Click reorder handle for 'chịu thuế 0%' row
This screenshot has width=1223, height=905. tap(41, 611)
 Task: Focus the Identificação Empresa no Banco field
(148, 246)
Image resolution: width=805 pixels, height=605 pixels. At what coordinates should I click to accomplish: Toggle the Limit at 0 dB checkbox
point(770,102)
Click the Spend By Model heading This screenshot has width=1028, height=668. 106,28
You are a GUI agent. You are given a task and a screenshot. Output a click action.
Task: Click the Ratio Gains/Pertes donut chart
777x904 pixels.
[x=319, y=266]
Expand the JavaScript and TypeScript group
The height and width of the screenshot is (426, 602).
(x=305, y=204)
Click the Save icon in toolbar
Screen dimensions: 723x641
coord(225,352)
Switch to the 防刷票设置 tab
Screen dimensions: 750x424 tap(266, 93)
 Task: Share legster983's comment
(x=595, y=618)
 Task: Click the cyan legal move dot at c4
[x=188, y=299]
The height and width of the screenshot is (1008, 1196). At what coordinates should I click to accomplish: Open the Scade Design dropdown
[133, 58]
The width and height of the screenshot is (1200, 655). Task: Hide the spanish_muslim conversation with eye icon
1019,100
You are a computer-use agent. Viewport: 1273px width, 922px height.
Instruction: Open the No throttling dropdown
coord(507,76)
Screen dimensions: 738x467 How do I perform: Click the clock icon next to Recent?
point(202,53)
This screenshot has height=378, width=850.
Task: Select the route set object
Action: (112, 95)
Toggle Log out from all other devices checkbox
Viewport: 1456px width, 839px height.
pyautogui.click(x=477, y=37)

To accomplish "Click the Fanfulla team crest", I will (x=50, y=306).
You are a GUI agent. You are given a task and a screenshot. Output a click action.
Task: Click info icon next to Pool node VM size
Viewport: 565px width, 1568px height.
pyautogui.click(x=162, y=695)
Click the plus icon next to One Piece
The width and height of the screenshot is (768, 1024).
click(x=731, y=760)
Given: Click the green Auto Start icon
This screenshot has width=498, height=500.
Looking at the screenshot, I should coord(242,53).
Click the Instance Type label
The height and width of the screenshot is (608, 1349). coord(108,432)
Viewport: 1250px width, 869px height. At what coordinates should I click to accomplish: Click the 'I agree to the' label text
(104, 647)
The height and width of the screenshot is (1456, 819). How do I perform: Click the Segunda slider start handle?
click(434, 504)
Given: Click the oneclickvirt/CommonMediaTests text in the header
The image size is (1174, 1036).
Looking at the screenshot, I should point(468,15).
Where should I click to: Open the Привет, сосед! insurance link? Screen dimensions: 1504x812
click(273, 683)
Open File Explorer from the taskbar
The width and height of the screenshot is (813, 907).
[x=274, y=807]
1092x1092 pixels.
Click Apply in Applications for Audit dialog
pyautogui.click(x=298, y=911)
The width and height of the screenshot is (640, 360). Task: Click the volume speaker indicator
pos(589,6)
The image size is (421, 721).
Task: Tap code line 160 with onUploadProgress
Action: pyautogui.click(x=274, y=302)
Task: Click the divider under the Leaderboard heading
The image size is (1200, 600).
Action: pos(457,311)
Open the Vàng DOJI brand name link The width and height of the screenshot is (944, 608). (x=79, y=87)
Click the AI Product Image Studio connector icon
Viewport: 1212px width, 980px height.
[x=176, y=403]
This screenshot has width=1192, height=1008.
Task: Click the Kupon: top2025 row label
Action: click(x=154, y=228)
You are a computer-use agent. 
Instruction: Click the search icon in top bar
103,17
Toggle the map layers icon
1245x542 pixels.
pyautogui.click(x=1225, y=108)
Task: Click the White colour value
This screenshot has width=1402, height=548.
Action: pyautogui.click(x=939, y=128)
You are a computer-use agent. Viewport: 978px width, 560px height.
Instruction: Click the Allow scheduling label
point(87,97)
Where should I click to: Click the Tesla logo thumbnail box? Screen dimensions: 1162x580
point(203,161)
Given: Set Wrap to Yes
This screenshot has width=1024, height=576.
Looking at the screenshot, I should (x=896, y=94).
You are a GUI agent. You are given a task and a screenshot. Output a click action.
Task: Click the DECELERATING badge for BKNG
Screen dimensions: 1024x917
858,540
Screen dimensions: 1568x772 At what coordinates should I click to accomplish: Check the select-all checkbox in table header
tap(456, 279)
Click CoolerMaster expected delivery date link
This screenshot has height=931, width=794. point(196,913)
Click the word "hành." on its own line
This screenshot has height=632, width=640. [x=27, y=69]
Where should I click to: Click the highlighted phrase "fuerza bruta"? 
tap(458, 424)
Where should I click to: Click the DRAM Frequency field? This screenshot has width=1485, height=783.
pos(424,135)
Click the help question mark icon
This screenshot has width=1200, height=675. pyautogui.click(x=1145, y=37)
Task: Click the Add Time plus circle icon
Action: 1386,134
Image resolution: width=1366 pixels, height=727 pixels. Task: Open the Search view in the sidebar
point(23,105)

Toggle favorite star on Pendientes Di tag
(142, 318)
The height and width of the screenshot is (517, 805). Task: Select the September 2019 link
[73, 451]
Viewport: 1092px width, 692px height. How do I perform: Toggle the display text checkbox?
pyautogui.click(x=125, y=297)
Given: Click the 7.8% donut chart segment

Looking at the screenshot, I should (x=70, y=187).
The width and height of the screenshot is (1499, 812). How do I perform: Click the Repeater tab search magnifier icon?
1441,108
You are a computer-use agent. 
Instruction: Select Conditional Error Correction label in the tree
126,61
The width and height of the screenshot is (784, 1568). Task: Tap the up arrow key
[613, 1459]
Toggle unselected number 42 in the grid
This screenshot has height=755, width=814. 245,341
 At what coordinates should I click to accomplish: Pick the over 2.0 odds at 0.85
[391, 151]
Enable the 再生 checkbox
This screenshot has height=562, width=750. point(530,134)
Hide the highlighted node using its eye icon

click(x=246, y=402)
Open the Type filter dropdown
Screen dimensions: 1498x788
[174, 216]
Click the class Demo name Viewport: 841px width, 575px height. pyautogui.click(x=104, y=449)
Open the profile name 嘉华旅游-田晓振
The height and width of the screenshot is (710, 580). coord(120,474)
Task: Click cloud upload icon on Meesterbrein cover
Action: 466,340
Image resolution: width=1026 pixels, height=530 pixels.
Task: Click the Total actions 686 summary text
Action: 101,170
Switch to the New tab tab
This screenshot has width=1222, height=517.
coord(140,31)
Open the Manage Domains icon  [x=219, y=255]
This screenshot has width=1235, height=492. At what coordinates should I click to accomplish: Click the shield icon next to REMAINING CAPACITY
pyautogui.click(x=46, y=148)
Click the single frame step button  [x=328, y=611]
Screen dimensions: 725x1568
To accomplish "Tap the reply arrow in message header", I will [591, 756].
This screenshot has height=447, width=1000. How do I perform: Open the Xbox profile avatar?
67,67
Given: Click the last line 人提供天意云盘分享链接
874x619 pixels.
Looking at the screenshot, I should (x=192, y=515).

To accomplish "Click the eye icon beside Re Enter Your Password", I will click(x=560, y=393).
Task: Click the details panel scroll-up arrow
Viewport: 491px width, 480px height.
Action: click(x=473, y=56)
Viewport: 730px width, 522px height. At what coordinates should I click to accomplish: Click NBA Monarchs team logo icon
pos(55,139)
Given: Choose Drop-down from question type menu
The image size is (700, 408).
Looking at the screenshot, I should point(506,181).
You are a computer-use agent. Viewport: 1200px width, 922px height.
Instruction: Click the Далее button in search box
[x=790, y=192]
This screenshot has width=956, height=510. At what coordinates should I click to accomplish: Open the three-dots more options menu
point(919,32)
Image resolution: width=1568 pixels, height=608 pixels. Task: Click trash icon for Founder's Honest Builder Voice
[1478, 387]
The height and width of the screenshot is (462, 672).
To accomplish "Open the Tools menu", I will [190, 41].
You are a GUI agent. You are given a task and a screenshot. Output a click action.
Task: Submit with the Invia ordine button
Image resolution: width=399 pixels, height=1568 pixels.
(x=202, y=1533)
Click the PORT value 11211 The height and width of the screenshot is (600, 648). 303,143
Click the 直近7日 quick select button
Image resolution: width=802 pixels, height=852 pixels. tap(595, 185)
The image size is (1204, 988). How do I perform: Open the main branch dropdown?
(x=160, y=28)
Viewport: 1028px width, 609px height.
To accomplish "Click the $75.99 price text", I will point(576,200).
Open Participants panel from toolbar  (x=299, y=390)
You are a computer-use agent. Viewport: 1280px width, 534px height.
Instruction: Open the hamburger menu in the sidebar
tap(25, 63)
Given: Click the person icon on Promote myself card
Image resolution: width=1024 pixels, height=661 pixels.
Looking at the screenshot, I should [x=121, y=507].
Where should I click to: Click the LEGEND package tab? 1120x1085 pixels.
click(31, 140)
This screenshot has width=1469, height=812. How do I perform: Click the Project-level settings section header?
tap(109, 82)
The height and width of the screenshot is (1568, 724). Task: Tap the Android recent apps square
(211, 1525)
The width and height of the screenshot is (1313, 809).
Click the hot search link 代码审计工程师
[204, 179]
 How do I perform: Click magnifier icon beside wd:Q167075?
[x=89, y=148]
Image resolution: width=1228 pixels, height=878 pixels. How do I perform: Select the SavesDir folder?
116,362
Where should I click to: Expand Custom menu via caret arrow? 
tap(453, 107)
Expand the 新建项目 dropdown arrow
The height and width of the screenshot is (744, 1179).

_____

Check each line of the data for "will". Copy the lines where it turns up.

To accomplish "Click the Fanfulla team crest", I will (x=50, y=306).
To accomplish "Tap the reply arrow in message header", I will [591, 756].
To accomplish "Click the eye icon beside Re Enter Your Password", I will click(x=560, y=393).
To accomplish "Open the Tools menu", I will [190, 41].
To accomplish "Click the $75.99 price text", I will point(576,200).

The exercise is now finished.